You also have the right to receive a written description of how the agency will handle your complaint if requested.

22. to file a complaint with the Rhode Island Department of Health Complaint Unit 401-222-5200; the Department of Behavioral Health, Developmental Disabilities and Hospitals (BHDDH) Behavioral Health Division 401-462-2339; the federal office of Civil Rights at U.S. Department of Health and Human Services, Government Center, JF Kennedy Building, Room 1875, Boston, Massachusetts 02203 617-565-1340; the Rhode Island Human Rights Commission 401-222-2661; the Rhode Island Mental Health Advocate 401-462-2003; the Rhode Island Child Advocate 401-222-6650; or the Family Court depending on your age and the type of complaint; and to call 1-800-RI-CHILD to report abuse/neglect of a minor;

23. to receive a copy of a client handbook which contains information on services, program rules and other information;

24. to be encouraged and assisted throughout treatment to understand and exercise your rights without fear of restraint, interference, discrimination, or reprisal; 

25. to access the mental health advocate or child health advocate and to have assistance exercising this right; and

26. if you are an adult, to prevent release of your name to the mental health advocate or to your family;

27. to receive the following before being asked to leave a program or service for not fulfilling the responsibilities of such programs or service: 

  • Assistance in resolving issues
  • Assistance in accessing alternate services
  • Written notification of the pending discharge and the individual’s rights of appeal

28. to be given information regarding your legal rights relative to the Representative Payee process, when applicable; 

29. to be protected from commercial/financial exploitation;

30. to access your record in compliance with applicable state and federal laws;

31. to be free from verbal or physical abuse, neglect, mistreatment or any other human rights violation;

32. to individualized treatment and services including:

  • Services within the most integrated setting as appropriate
  • Individualized treatment plan that promotes recovery
  • Ongoing review and mutually agreed upon adjustments of treatment plan
  • Competent, qualified and experienced staff to carry out treatment plan

33. to be present and actively participate in the design of your treatment plan and in all periodic reviews and to chose people to assist in the development and monitoring of the plan; and

34. to be offered enrollment in the Health Information Exchange (HIE).
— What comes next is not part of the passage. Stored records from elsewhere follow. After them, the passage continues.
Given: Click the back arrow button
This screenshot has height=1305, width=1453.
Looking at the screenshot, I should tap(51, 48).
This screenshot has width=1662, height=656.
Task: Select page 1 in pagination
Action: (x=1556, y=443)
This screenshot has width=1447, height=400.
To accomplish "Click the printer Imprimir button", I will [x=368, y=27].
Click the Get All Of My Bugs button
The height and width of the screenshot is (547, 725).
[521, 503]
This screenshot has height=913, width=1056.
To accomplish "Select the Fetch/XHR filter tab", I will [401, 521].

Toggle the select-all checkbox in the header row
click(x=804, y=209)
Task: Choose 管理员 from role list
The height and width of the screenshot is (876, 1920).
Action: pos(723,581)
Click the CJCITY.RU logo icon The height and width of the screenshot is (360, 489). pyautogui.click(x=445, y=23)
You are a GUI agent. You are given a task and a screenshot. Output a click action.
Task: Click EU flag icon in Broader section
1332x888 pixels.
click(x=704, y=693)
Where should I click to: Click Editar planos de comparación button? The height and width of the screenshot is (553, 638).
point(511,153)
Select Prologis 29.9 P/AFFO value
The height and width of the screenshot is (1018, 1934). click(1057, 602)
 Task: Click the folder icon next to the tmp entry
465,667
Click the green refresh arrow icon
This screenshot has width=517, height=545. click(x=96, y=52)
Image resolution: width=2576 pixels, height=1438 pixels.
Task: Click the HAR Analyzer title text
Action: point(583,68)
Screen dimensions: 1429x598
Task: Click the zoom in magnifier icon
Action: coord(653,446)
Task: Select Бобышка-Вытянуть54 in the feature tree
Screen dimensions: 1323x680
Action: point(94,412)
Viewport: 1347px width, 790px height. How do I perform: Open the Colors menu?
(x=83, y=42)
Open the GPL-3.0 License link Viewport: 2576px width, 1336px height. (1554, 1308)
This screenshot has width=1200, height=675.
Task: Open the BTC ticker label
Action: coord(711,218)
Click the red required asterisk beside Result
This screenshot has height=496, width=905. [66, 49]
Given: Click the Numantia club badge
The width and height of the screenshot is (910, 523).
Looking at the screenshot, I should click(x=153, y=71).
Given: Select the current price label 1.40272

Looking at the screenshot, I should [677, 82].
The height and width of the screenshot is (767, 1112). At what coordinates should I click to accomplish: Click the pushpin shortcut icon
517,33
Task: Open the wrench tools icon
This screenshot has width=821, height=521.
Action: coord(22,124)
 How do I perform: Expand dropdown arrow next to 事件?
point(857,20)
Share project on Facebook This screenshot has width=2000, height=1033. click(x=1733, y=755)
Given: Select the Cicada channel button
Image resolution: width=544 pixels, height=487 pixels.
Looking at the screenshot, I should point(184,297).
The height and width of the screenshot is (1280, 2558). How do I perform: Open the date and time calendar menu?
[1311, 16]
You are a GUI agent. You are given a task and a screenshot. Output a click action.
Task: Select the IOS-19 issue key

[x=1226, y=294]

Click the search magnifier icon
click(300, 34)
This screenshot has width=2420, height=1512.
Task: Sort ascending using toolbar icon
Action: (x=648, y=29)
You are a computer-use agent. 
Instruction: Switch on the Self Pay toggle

Responsibilities of All Clients

As a client of Gateway, you are responsible:  

  1. to participate in the development and implementation of your treatment/individual treatment plan that promotes recovery;
  2. to work towards your treatment goals and objectives;
  3. to respect the rights of staff and other clients;
  4. to comply with reasonable policy, procedures, rules, regulations for the safe and effective operation of the agency's services and programs;
  5. to keep appointments;
  6. to complete all forms as fully and accurately as possible;
  7. to pay applicable insurance co-payments or fees on time; fees are based on income and ability to pay; and
  8. to ask questions if you do not understand any information given to you in writing or orally.

If you would like a copy of your rights at any time during treatment, please ask your clinician or any other staff member.